*Names in bold indicate Presenter
Earlier studies, including some of the most well-known experiments, have also noted a pattern of “fade out” for Head Start participants as well as preschool participants more broadly defined (Currie & Thomas, 2000; Deming, 2009; Lee & Loeb, 1995; Magnuson, Ruhm & Waldfogel, 2007). A number of explanations have been posited for these patterns. One plausible explanation children’s experiences in early elementary school have the potential to negate or perpetuate the initial benefits. Understanding the heterogeneity in treatment persistence is critical towards identifying strategies for early policy interventions with lasting impact.

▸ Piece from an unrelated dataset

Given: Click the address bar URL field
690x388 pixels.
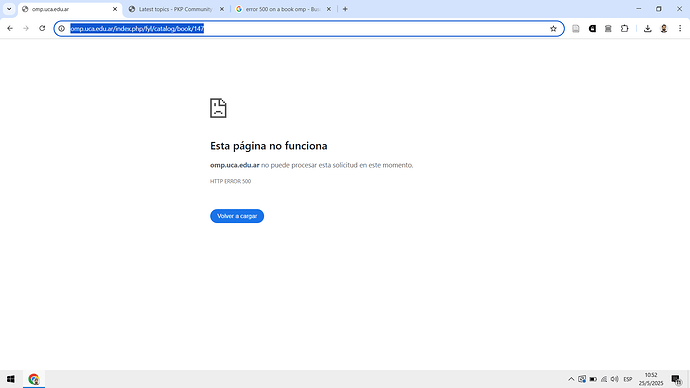Looking at the screenshot, I should tap(308, 29).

This study leverages two large, nationally representative datasets (Early Childhood Longitudinal Study, 1998 and 2010), to describe the extent to which preschool effects fade over time and to assess whether variation in fade-out patterns is related to observable characteristics of both the early childhood intervention itself as well as features of children’s early elementary school experiences. Earlier studies provide intuition on individual mechanisms that may lead to (or counter) fade out (e.g., Magnuson, Ruhm & Waldfogel, 2007b; Neidell & Waldfogel, 2010). In the current paper we provide a systematic exploration, considering fade-out patterns from kindergarten entry through eighth grade in ECLS-K and through first grade in ECLS-K:2010 on cognitive, social and behavioral outcomes.
The study characterizes the preschool intervention by “type” (e.g., Head Start, public preschool provided in schools, private centers) and “intensity” (age at enrollment and hours per week). We then explore whether fade out relates to children’s kindergarten and early elementary experiences. Specifically, do fade-out patterns depend on (1) full- versus half-day kindergarten enrollment; (2) density of peer participation in preschool; (3) alignment of pre-k and kindergarten experiences, and (4) kindergarten classroom quality. A key contribution of the current work is that we can leverage newly-available data to compare patterns of early fade out between cohorts of children who attended preschool in 1997 and in 2009, exploring how changes in fade out differ over a time period during which access to preschool programs grew rapidly and the context of kindergarten schooling changed pronouncedly.